Bruxelles – Les travaux publics #2

Rue du Page à Ixelles. Bien qu’un ICR passe par cette rue, malgré les commerces, les restaurants, les cafés et les écoles, la rue a été rénovée, de façade à façade, tel qu’on l’aurait fait dans les années 1990. Bravo à la commune d’Ixelles !

Deux bandes de stationnement réservées aux autos ont été conservées de part et d’autre. Mais soyons de bon compte, les vélos sont maintenant légalement autorisés à prendre la Rue du Page dans les deux sens (sens unique limité). Ce n’était pas le cas jusque-là, malgré l’ICR.

N’empêche, avec ces deux bandes de stationnement, le SUL est étroit lorsqu’un croise un véhicule (et face à un camion,  vous ne passerez pas). Un SUL a éviter si vous avez une remorque à votre vélo.

Mais parlons des travaux. Ceux-ci seront bientôt terminés. Il ne manque plus que la dernière couche de bitume.

La nouvelle signalisation a été placée il y a plus d’un mois (zone 30, sens unique, SUL, etc…).
La signalisation provisoire a partiellement été enlevée.

Mais pourquoi diable, une fois la signalisation provisoire enlevée, les nouveaux panneaux ne sont-il pas déballés pour prendre le relais et assurer… la signalisation ?!

Qui plus est, la signalisation semble déjà (ou encore) incomplète. Sur un des tronçons, il manque l’indication du SUL (M2) pour les personnes à vélos.

Et plus loin, sur la Chaussée de Waterloo, aucun panneau (B17?) n’indique la priorité de droite pour les vélos qui sortent de la Rue du Page. Notez que durant les travaux, le responsable de la signalisation n’avait pas non plus jugé utile de l’apposer (alors que le SUL était bien balisé).

Ce croisement, entre la Chaussée de Waterloo et la Rue du Page est particulièrement dangereux, soyez prudents (à pied, à vélo, ou en voiture) !

Bruxelles – Les travaux publics #1

Revenons sur la rénovation des accès du passage souterrain, sous l’Avenue Louise, qui avait déjà fait l’objet du billet précédent.

Juste après la publication de celui-ci, des travaux ont eu lieu ! Comme vous l’avez peut-être constaté sur le terrain, il ne s’agit pas vraiment d’un travail exemplaire, mais peut-être est-ce une appréciation subjective…
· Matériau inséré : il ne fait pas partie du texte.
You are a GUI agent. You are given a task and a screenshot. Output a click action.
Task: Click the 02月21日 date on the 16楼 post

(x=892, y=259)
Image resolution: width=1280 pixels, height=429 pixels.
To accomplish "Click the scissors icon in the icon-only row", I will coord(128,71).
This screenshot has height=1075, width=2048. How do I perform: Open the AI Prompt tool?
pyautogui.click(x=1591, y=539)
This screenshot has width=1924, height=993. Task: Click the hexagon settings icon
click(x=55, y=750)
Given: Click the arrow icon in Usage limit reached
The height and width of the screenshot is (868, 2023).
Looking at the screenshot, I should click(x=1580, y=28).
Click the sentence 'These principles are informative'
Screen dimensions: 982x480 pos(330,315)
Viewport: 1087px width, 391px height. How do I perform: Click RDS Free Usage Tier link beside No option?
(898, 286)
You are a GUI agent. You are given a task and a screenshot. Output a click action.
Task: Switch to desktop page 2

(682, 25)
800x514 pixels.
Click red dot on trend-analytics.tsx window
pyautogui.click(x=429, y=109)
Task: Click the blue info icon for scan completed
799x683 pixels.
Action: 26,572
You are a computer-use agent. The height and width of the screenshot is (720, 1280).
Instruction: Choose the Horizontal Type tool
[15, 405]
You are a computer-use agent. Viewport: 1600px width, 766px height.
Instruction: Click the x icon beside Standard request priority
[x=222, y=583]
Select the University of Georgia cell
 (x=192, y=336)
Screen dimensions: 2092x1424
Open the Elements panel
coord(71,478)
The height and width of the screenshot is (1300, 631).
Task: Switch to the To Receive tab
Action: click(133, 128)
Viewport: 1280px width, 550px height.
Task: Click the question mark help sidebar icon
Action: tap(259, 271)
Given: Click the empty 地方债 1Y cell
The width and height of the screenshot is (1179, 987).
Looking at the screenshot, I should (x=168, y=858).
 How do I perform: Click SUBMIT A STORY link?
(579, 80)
Mais ce n’est pas tout! D’autres travaux semblent se profiler du côté des escaliers. En tout cas, les accès ont été (provisoirement?) condamnés :

Alors évidemment, on aurait envie de croire à une mauvaise blague d’étudiant,… Mais non, il s’agit bien d’un aménagement « de sécurité » en l’attente – on peut le supposer – d’une rénovation des escaliers.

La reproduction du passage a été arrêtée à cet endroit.